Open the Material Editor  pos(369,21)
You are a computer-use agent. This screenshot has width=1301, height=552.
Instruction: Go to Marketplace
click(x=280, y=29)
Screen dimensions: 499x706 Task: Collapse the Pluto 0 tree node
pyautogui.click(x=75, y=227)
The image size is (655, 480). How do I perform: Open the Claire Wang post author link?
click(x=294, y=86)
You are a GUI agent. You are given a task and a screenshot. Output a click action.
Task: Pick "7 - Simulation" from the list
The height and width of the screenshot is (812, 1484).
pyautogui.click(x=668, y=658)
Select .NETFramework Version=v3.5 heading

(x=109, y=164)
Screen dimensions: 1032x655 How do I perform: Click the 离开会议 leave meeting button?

# # # #

**Problem to solve:**
Write out each of the entries above word for word, with nothing changed.

**Exercise response:**
Open the Material Editor  pos(369,21)
You are a computer-use agent. This screenshot has width=1301, height=552.
Instruction: Go to Marketplace
click(x=280, y=29)
Screen dimensions: 499x706 Task: Collapse the Pluto 0 tree node
pyautogui.click(x=75, y=227)
The image size is (655, 480). How do I perform: Open the Claire Wang post author link?
click(x=294, y=86)
You are a GUI agent. You are given a task and a screenshot. Output a click action.
Task: Pick "7 - Simulation" from the list
The height and width of the screenshot is (812, 1484).
pyautogui.click(x=668, y=658)
Select .NETFramework Version=v3.5 heading

(x=109, y=164)
Screen dimensions: 1032x655 How do I perform: Click the 离开会议 leave meeting button?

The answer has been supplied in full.